Сейчас ему было легче разозлиться на нее, чем рассказать всю правду.

— Клэр, это просто нелепо.

— Да?

— С чего это вдруг такие мысли?

— А зачем мы ездили в Дулут?

— Затем, что я люблю тебя и хотел побыть с тобой вдвоем!

— Но почему именно сейчас?

— И это ты тоже знаешь — потому что, когда начинаются занятия, я себе больше не принадлежу. Вот, как сегодня, например! Уже десять часов вечера, а я только что вернулся домой, но я был в школе, а не с какой-то другой женщиной!

Он устал. День выдался изнурительный, и Том не выдержал бы еще и ночь, полную слез и взаимных обвинений, расскажи он сейчас все о Кенте. Кроме того, намного легче было выступать в роли обвинителя, чем в роли обвиняемого.

— Я по меньшей мере уже пять лет говорила о том, как хорошо было бы отдохнуть с тобой в каком-нибудь отеле. Ты внезапно хватаешься за эту идею, а когда привозишь меня туда, то принимаешь такой отсутствующий вид, что мне начинает казаться, будто ты не помнишь, кто с тобой в постели.

Том вскочил.

— У меня нет другой женщины!

— Шш! Том, говори потише.

— А мне плевать, даже если меня услышат в другом конце квартала! Я не заводил никакой интрижки! С кем, черт побери, я бы ее завел, и когда, как ты думаешь, я бы нашел на это время? Я целыми днями в школе, да и половину ночи тоже. Ничего себе, любовное приключение! Я знаю, кто внушил тебе эти дурацкие мысли! — Он ткнул пальцем в сторону соседнего дома. — Ты болтала с Руфью. Вот в чем все дело, верно? Что вы там вдвоем, сравнивали свои наблюдения? Она считает, что Дин ей изменяет, значит, и я, конечно, поступаю так же. Нет, я никогда в жизни не пойму женской логики! — Том подхватил свой стул и с грохотом поставил его на то же самое место, где тот стоял до этого.

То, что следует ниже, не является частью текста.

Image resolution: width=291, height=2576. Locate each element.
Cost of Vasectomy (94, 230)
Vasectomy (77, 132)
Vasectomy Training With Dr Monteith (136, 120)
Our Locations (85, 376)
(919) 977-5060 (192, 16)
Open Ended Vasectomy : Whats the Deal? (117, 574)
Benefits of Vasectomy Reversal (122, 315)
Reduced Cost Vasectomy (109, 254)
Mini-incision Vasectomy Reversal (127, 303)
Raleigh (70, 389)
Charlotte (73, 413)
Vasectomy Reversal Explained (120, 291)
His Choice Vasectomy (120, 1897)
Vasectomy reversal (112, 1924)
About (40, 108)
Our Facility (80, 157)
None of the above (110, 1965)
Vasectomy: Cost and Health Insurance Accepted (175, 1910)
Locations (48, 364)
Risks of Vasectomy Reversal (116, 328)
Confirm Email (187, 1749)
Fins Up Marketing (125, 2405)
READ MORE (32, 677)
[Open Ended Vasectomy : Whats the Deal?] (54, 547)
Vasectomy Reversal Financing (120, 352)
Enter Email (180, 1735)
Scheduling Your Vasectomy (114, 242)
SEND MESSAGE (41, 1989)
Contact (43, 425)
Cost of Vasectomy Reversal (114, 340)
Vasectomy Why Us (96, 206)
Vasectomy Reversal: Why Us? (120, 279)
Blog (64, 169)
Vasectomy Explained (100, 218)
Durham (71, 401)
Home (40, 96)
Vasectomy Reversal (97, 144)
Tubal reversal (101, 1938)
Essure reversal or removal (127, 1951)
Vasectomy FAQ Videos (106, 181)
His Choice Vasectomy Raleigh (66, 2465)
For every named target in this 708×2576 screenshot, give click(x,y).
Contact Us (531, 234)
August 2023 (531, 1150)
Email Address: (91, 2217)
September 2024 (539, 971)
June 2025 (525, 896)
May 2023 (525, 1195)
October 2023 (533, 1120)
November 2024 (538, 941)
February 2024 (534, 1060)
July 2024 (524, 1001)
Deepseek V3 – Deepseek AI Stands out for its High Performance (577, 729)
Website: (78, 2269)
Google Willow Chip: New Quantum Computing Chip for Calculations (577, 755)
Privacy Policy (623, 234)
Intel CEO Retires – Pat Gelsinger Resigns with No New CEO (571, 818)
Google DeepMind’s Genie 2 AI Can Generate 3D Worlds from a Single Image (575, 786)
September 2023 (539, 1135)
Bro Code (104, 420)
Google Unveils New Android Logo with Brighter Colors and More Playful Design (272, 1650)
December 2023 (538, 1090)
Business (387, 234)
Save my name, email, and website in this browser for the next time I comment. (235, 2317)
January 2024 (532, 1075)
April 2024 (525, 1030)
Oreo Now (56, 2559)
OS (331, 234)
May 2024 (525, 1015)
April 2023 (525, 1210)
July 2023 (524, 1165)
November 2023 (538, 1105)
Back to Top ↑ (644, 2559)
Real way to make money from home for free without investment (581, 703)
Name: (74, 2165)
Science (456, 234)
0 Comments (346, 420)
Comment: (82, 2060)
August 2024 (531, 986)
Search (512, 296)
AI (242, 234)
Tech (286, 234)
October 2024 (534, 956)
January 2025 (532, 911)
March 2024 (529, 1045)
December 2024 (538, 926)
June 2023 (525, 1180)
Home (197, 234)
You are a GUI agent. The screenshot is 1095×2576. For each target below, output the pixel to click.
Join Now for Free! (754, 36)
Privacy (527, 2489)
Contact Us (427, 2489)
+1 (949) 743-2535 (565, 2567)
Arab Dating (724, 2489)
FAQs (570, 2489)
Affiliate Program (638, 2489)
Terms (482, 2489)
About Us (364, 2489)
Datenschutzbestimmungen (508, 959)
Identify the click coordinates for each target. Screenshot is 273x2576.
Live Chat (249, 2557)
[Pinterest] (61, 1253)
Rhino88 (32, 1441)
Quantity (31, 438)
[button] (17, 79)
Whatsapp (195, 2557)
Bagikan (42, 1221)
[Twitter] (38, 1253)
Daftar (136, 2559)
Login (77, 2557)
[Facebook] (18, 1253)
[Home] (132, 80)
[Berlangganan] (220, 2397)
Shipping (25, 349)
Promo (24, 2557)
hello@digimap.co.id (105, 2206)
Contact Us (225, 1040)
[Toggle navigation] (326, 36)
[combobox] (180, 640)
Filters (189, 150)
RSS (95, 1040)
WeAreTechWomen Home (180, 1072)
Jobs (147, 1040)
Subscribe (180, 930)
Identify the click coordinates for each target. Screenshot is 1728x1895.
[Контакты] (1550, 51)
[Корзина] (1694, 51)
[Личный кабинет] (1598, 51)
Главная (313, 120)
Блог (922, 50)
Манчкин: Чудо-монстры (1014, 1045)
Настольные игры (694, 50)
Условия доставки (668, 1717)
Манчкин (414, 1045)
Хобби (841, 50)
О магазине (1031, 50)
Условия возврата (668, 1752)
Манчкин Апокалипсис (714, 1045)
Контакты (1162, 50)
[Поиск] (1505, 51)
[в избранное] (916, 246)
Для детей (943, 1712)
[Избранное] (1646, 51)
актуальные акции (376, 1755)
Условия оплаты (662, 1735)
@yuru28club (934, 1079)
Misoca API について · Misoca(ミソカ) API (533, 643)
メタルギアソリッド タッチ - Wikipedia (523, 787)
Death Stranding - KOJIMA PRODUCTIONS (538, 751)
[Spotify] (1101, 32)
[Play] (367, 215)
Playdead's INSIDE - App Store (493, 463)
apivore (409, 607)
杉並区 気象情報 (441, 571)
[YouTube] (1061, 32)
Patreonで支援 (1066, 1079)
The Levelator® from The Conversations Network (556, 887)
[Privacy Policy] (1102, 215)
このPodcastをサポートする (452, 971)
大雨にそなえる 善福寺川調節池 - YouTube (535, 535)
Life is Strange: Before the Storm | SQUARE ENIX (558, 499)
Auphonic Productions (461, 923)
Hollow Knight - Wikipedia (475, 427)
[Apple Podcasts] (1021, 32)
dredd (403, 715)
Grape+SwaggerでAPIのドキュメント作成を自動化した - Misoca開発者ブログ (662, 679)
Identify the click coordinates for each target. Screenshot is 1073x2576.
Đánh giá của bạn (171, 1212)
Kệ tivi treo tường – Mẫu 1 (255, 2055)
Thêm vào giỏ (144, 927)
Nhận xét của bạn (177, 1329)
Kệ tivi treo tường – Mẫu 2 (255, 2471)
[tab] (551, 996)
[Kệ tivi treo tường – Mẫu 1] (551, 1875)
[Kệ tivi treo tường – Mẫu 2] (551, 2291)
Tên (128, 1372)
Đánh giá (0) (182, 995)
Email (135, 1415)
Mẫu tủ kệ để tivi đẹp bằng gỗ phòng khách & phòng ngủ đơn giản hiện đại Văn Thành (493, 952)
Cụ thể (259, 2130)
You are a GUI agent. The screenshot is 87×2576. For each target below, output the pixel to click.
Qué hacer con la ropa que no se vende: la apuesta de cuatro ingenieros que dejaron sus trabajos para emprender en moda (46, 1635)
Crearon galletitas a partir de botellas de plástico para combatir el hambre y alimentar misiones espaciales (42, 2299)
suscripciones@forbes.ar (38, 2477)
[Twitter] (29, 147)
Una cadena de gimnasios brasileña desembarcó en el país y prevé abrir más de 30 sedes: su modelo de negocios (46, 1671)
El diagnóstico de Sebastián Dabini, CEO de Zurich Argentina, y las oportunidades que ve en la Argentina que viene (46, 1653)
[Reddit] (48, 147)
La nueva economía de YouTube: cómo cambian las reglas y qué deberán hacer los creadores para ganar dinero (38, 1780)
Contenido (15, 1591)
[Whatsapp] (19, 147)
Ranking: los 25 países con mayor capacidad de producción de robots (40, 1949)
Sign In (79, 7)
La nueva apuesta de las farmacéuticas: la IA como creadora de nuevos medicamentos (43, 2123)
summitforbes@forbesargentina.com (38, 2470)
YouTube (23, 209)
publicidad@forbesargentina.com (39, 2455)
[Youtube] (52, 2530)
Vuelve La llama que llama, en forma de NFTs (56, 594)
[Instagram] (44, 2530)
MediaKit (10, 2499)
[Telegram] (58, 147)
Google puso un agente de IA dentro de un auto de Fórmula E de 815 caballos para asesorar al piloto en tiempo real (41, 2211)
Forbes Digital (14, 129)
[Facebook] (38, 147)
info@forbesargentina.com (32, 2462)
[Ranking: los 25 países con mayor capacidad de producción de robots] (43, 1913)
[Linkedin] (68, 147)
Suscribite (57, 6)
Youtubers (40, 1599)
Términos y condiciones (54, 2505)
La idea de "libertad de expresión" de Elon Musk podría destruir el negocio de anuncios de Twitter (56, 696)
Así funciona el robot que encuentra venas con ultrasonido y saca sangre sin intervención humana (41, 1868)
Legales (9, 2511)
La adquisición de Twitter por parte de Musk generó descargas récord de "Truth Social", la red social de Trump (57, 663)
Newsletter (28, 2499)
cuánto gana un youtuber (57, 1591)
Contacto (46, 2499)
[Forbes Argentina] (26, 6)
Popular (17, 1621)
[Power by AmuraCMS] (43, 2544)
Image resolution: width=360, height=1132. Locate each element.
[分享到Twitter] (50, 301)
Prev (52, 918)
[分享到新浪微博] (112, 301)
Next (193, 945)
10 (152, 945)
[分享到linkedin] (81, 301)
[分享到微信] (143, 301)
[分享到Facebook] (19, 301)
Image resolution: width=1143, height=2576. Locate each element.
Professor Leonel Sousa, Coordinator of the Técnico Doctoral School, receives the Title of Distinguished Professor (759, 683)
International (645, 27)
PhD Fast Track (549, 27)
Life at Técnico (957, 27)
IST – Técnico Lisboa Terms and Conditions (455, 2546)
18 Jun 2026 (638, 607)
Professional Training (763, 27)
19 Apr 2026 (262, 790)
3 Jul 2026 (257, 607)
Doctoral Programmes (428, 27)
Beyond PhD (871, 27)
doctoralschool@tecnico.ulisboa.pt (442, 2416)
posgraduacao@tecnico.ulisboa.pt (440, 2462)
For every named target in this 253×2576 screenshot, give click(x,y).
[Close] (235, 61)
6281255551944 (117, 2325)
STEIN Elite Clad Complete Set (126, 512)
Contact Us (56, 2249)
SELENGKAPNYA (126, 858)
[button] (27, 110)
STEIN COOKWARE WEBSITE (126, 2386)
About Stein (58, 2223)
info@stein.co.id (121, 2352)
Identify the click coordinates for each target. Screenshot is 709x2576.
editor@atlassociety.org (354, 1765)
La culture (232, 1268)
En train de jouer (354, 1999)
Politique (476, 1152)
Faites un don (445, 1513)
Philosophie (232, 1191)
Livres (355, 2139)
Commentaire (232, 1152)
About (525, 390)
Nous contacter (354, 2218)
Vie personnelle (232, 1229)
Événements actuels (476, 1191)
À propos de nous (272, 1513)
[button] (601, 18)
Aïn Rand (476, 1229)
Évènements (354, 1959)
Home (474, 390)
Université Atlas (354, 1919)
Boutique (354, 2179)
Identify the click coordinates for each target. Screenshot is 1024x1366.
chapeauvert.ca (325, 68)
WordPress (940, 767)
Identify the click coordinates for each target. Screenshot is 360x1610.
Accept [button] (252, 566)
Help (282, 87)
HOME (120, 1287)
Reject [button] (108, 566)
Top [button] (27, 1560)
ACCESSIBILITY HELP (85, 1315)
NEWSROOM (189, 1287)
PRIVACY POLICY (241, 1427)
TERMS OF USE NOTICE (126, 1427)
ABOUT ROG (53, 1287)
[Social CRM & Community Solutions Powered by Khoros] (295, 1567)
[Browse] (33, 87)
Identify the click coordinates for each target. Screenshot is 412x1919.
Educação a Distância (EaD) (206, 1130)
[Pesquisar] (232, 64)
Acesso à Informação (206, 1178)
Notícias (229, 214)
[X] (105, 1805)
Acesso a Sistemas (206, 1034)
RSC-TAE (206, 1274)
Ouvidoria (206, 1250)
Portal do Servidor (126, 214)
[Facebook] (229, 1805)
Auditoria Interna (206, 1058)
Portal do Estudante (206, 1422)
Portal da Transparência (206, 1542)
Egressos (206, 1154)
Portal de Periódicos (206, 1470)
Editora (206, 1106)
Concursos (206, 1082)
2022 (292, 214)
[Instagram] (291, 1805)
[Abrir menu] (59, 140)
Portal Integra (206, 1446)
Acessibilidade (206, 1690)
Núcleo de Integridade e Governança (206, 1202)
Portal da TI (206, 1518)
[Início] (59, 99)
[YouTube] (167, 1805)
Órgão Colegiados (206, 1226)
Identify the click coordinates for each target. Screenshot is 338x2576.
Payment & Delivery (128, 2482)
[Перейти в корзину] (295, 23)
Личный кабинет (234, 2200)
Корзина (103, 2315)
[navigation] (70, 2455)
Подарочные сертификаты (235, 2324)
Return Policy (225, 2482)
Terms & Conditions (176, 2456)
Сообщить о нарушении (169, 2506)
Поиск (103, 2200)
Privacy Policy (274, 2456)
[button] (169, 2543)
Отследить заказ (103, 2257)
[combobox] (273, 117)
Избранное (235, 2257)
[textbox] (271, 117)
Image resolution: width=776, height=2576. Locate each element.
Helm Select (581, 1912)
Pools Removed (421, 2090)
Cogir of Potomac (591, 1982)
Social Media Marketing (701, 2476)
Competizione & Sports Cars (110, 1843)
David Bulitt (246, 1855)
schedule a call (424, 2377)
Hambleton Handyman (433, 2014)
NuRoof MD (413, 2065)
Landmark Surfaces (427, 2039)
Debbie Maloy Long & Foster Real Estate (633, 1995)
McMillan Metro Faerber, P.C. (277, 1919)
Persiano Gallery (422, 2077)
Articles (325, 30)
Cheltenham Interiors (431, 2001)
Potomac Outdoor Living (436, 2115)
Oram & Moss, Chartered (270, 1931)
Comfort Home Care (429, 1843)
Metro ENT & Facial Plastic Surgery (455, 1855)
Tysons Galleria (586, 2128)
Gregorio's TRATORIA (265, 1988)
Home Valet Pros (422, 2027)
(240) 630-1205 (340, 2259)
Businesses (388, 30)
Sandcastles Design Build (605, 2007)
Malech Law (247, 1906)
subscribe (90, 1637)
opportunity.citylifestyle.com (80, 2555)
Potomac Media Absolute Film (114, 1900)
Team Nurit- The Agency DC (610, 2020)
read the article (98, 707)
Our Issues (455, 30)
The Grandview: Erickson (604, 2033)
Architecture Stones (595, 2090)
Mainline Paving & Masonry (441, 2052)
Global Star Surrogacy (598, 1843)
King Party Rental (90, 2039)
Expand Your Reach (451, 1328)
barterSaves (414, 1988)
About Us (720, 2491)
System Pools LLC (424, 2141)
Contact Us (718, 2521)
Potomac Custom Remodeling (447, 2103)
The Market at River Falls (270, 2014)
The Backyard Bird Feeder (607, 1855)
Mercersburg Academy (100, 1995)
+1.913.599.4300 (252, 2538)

— Ты же сам предложил поговорить, Том.

— Да, но я не ожидал, что меня будут обвинять в такой ерунде! Тут поневоле начнешь психовать!

— Я же просила тебя говорить потише.

— Если ты хотела потише, но не надо было играть первый акт на террасе. И не думай, что я не заметил тщательно подобранные декорации. — Он рубанул рукой воздух. — Сумеречный свет и дождь, и несчастная жена без макияжа и в старой шали. Клэр, ты меня недооцениваешь.

Из-за его спины раздался робкий голос Челси:

— Папа?

Том повернулся и приказал:

— Отправляйся спать, Челси.

— Но вы же ссоритесь.

— Да, ссоримся. Женатые люди постоянно ссорятся. Не волнуйся, мы к утру уже выясним отношения.

— Но… вы же никогда раньше не ссорились. Он зашел в комнату и обнял дочь.

— Все в порядке, детка. — С колотящимся сердцем, еще нервничая, он поцеловал ее в пробор. — Поцелуй маму и ложись спать.

— Но я слышала, как она сказала, папа… что ты завел любовницу.

— Никого я не заводил! — Том, вконец измученный, закинул голову назад, закрыл глаза и попытался успокоиться. — Челси, пожалуйста, сделай, как я сказал. Поцелуй маму и отправляйся в кровать. Мы утром будем здесь, никуда не денемся, и нам завтра всем идти в школу.